* SELECTED EXTRACT *
_ _ _ _
Electric bills are going up as TVA raises rates
CEO of Tennessee Valley Authority Jeff Lyash speaks with panel discussing whether or not to sever ties with Memphis Light, Gas and Water at the Whitehaven Community Center. (The Daily Memphian file)
Energy costs continued to climb for Memphians last week when the Tennessee Valley Authority’s board of directors voted to raise electric rates by 5.25%.
The hike is expected to add about $4.38 to monthly power bills across the Tennessee Valley, including in Memphis. It also comes on the heels of a 12% rate hike from Memphis Light, Gas and Water throughout three years. The first 4% installment took effect in January.
The federal power agency provides most of the electricity in Tennessee and parts of six other states. The TVA transmission system delivers electricity to the city-owned MLGW, which then delivers that electricity to customers.
The 5.25% rate hike is to fund further investments in electricity generation, according to TVA. The agency cited demand growth, the growing need for electricity, as the reason for the rate hike.
“We recognize that people don’t pay rates, they pay bills. And that matters,” CEO Jeff Lyash said in a statement. “We know this is a kitchen-table issue for many families across our region. At TVA, we don’t like price increases any more than you do, and that’s why we continually work to reduce expenses by hundreds of millions of dollars each year.
“We have done everything possible to absorb costs as we invest in the reliability of our existing plants, construct new generation to keep up with growth and maximize solar to produce more carbon-free energy.”
Environmental groups panned TVA’s decision to raise rates and said the agency would only worsen climate change by building further fossil fuel-heavy electricity generation.
_ _ _ _
* GIVEN DATA *

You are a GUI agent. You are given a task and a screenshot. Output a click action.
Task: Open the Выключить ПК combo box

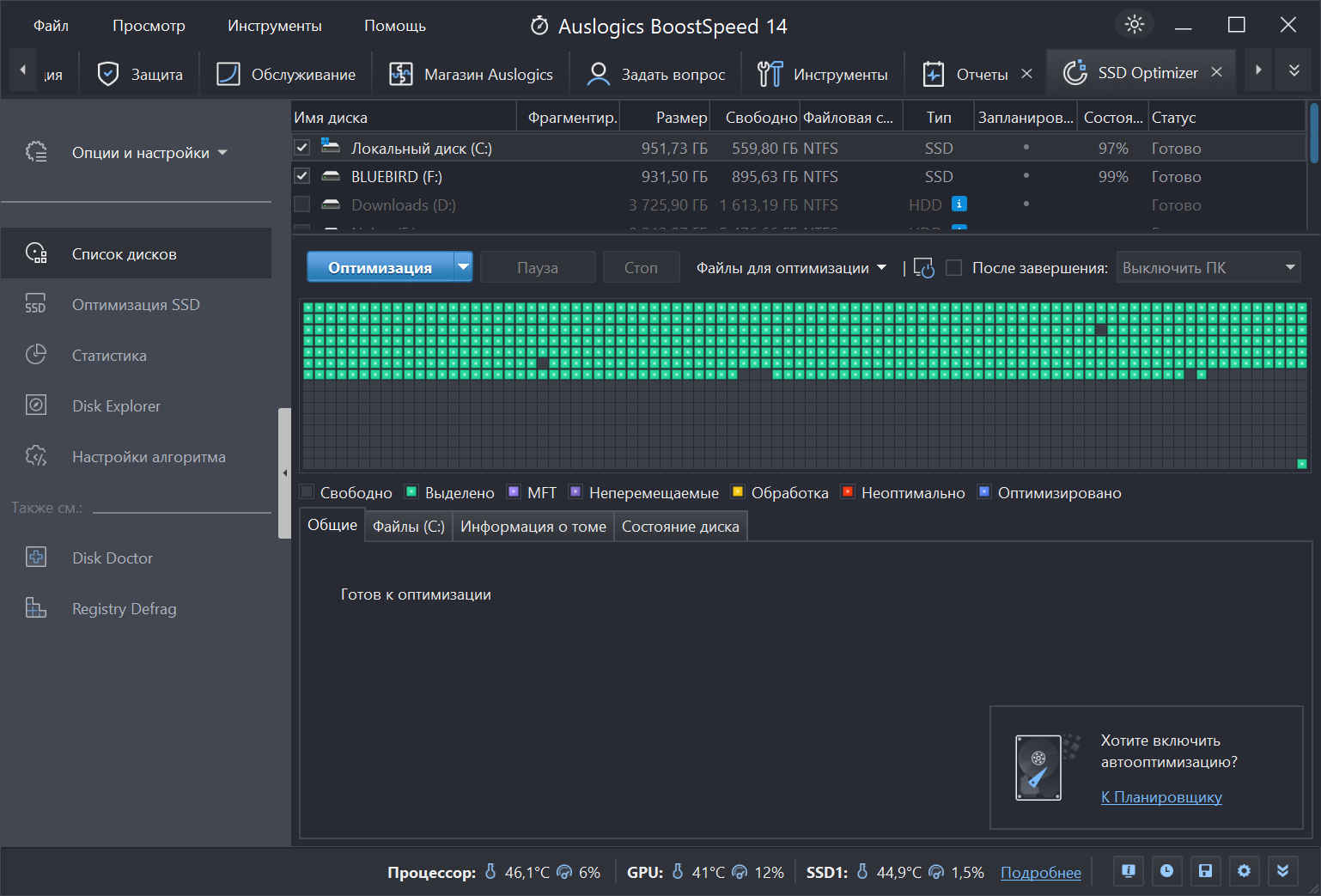1208,268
_ _ _ _
* WHAT THIS TASK INVOLVES *
Write out the passage of the TVA rate increase article from "The hike is" to "electricity to customers.".

* THE RESPONSE *
The hike is expected to add about $4.38 to monthly power bills across the Tennessee Valley, including in Memphis. It also comes on the heels of a 12% rate hike from Memphis Light, Gas and Water throughout three years. The first 4% installment took effect in January.
The federal power agency provides most of the electricity in Tennessee and parts of six other states. The TVA transmission system delivers electricity to the city-owned MLGW, which then delivers that electricity to customers.